With Mayor Rahm Emanuel’s leadership team already under siege at Chicago Public Schools, his aides running City Colleges of Chicago had their turn in the barrel on Thursday when faculty members announced a vote of “no confidence” in the community college network’s controversial chancellor, Cheryl Hyman.

Faculty Council President Jennifer Alexander announced the symbolic vote to the City Colleges board of trustees Thursday at a regular meeting, and then she and a group of about 20 colleagues walked a corresponding resolution to Emanuel’s City Hall office. Emanuel appoints Hyman and the trustees, who oversee a system of seven main campuses and roughly 100,000 students.

Perhaps the biggest gripe among faculty: A lack of communication by Hyman, and a tendency toward what they call heavy-handedness.

Instructors said they have asked Hyman to hold a system-wide town hall meeting for faculty and students, but she has refused.

Alexander said the faculty are upset that Hyman’s administration has made a number of significant changes without talking to students and professors. The two most problematic changes, according to faculty, were the consolidation of programs into particular campuses, and the halting of registration a week before classes began, which stopped many students from signing up.

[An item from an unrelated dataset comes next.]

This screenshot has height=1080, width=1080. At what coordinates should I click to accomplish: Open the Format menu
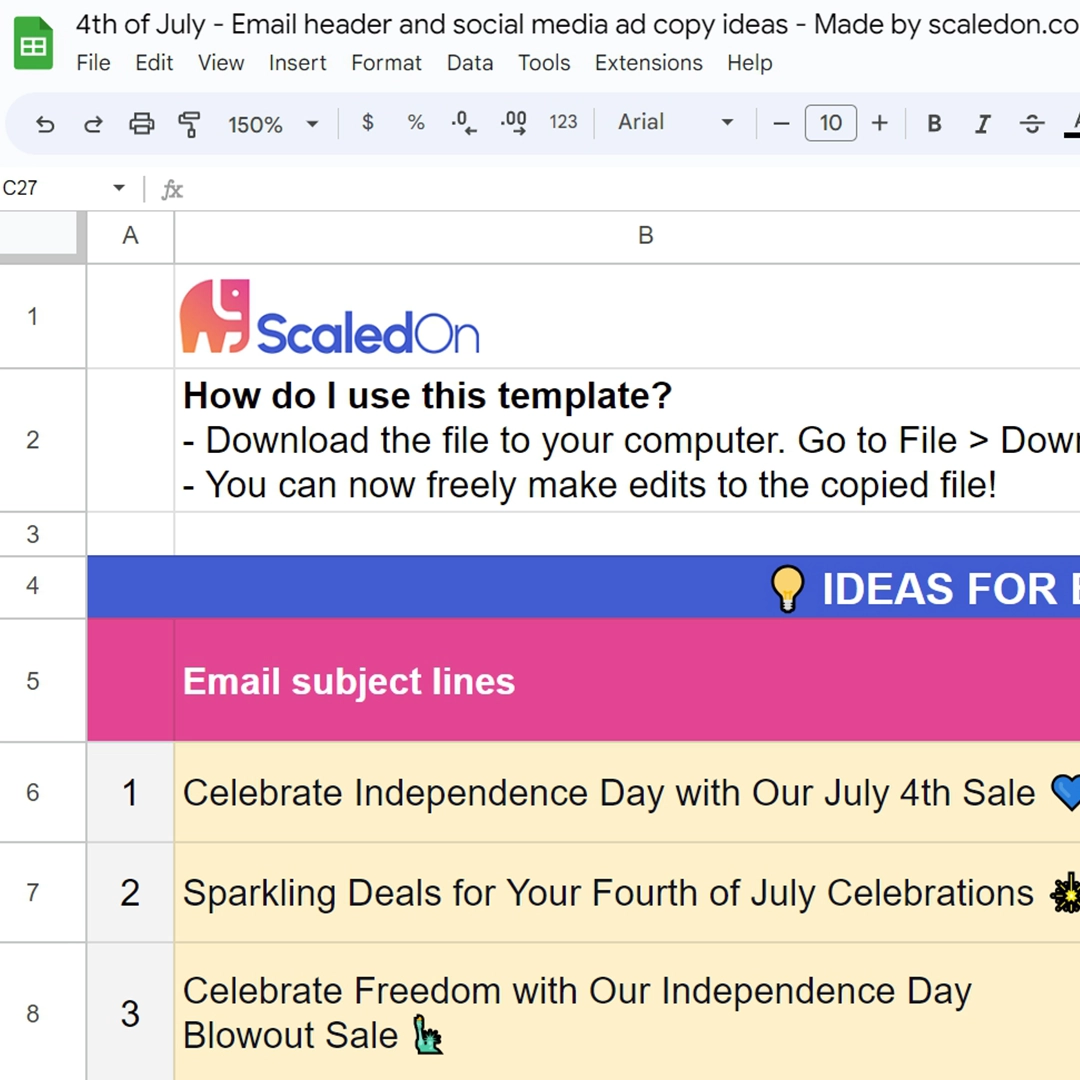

Faculty members are also upset about tuition hikes that they say disproportionately affect international students and part-time students.

These changes make the City Colleges harder to access, said Jenny Armendarez, head of the Harold Washington Faculty Council. “We see ourselves as the ‘people’s college’ and yet the actions taken are counter to that,” Armendarez said.

Trustees seemed to shrug off the resolution. After the meeting, board Chairman Charles Middleton issued a statement saying that the board is “impressed with the significant accomplishments demonstrated by . . . Hyman.”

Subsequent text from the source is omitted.